Sanforization

Sanforization is a process of treatment used for cotton fabrics mainly and most textiles made from natural or chemical fibres, patented by Sanford Lockwood Cluett (1874–1968) in 1930.[1] It is a method of stretching, shrinking and fixing the woven cloth in both length and width before cutting and producing, to reduce the shrinkage which would otherwise occur after washing.

The cloth is continually fed into the sanforizing machine and therein moistened with either water or steam. A rotating cylinder presses a rubber sleeve against another, heated, rotating cylinder. Thereby the sleeve briefly gets compressed and laterally expanded, afterwards relaxing to its normal thickness. The cloth to be treated is transported between rubber sleeve and heated cylinder and is forced to follow this brief compression and lateral expansion, and relaxation. It is thus shrunk.

The greater the pressure applied to the rubber sleeve during the sanforization process, the less shrinking will occur once the shirt is in use. The process may be repeated.

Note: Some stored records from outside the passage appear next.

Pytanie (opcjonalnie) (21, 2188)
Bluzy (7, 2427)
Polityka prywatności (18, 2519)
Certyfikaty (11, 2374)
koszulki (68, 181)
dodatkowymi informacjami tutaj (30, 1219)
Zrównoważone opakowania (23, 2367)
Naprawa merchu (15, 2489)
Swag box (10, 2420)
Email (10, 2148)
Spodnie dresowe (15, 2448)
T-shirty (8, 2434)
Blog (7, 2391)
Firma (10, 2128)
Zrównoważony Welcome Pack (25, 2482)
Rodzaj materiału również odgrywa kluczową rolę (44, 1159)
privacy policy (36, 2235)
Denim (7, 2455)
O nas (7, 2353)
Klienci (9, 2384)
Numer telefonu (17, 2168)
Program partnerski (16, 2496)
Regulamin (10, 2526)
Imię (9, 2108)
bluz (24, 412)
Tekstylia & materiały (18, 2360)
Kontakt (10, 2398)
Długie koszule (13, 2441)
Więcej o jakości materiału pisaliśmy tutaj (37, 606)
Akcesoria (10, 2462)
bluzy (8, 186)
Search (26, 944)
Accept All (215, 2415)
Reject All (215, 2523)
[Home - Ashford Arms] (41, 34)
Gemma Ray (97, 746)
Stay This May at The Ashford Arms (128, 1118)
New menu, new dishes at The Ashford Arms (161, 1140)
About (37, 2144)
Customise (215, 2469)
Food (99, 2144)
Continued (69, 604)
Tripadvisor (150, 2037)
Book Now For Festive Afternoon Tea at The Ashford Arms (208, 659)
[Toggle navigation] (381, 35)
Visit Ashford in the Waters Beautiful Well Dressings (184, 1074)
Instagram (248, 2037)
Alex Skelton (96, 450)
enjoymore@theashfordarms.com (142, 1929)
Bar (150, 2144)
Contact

The aim of the process is a cloth which does not shrink significantly during production by cutting, ironing, sewing or, especially, by wearing and washing the finished clothes. Cloth and articles made from it may be labelled to have a specific shrink-proof value (if pre-shrunk), e.g., of under 1%.

Notes

  1. Simpson, J. R.; Weiner, E. S. C. (1989). The Oxford English dictionary. Oxford: Clarendon Press. ISBN 0-19-861186-2.